A performance audit of this issue was carried out during 1992-93. Forty agencies were surveyed during the audit. A variety of
agencies were selected ranging across both the inner and outer budget sectors and all major portfolio areas of the NSW
public sector. Twenty five of the Audit Office's thirty largest and most complex audit clients were included within the sample.
Fifty five per cent of the agencies surveyed were statutory authorities, 45% were departments. The combined operating
expenditure of these agencies was in the vicinity of $30,825 million in 1991-92.
The primary objective of the performance audit was to make an assessment of the extent to which effective implementation of the policy directive had occurred. Results were reported within Volume 1 of the Auditor-General's 1993 Report (presented to Parliament 15 June 1993). Figure 1.1 below summarises those results.
The performance audit concluded that 50% of agencies for the most part satisfied audit criteria for fraud control strategies. A further 15% met a number of the criteria but their strategies were considered to require further enhancement. Thirty five per cent were regarded as unsatisfactory with their strategies requiring considerable development.
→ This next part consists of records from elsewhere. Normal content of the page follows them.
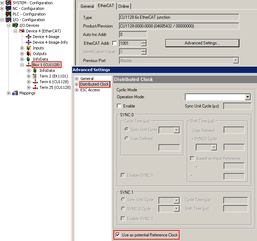This screenshot has height=241, width=257.
Task: Uncheck Use as potential Reference Clock
Action: click(118, 235)
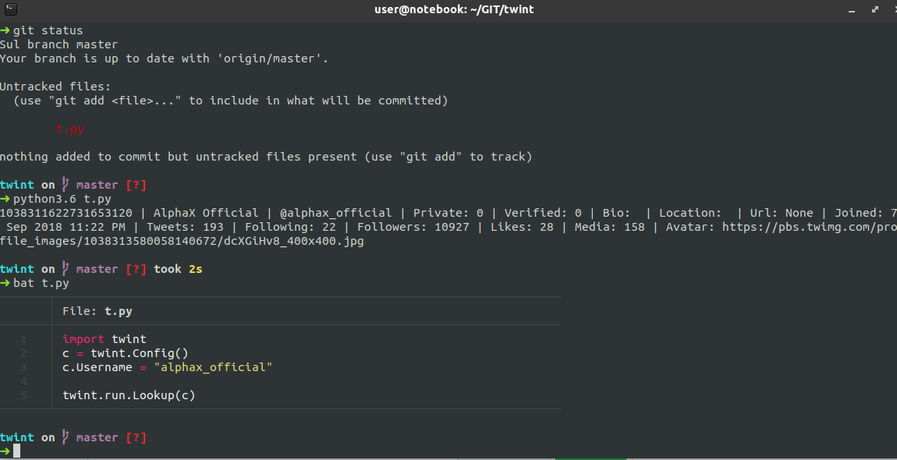Click the untracked file t.py shown in red
The height and width of the screenshot is (460, 897).
[69, 128]
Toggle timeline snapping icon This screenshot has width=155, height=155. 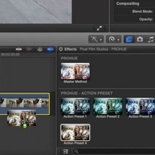(x=50, y=50)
Generally, the majority of the larger agencies surveyed appeared to have been both active and comprehensive in their
response to the Premier's Department fraud control directive. However, the Audit Office reported that only 20% of agencies
surveyed were rated at the level which was suggested should be adopted as the service-wide standard (i.e. in the "highly
effective" category).
Standard practice for performance audits requires development of a set of audit criteria to assist in the evaluation of fraud
control strategies at the agencies selected for review. Substantial research was undertaken for the development of such
criteria, both of actual fraud control plans and practices across a number of environments and levels of government and of the
voluminous professional and general literature available on the topic (covering both the public and private sectors).
As evaluation continued over time these criteria were formed into various separate categories. Ten "attributes of effective
fraud control strategies" were ultimately defined which represent the schematic framework that evolved from the audit process
and around which a model for fraud control was able to be designed.
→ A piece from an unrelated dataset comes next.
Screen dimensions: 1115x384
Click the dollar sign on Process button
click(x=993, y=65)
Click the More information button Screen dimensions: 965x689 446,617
The model represents what the audit's research indicated are the key dimensions to which an agency should direct its attention
in developing and implementing an effective, comprehensive approach to fraud prevention and control. It has therefore been
advanced as a constructive contribution to assist agencies in the challenge which confronts them.
A Strategic Model for Fraud Control
What the Model Does (and does not do)
The model upon which this Guide is based deliberately seeks to focus attention at the macro strategic level in the first instance.
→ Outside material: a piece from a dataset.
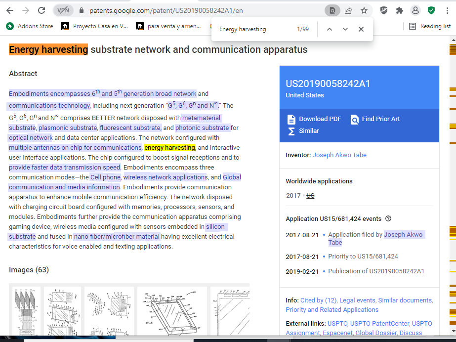456x342 pixels.
Task: Open the Reading list panel
Action: tap(430, 26)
It then provides a schema for assessing matters and actions to be addressed at the detailed level.
It is important to recognise that the model is not highly prescriptive in its nature. To do so would be to undermine its entire
philosophy; namely that each agency must develop a strategy tailored to its own internal and external environment, the
business it is in, and hence the level, nature and forms of fraud risk it may be exposed to.
The proposed model adopts a strategic approach to fraud control.
A prescriptive model could fall foul of the "lowest common denominator" syndrome and thus leave some agencies badly
exposed. Alternatively, if the standards were set at a high level to cover a worst case scenario some agencies may
unnecessarily waste resources. Perhaps worst of all, a prescriptive model may tend to discourage agencies from properly and
seriously examining their own situation by encouraging a simple compliance response. This would utterly fail in achieving the
outcome of chief executives taking proper responsibility for fraud control within their agencies.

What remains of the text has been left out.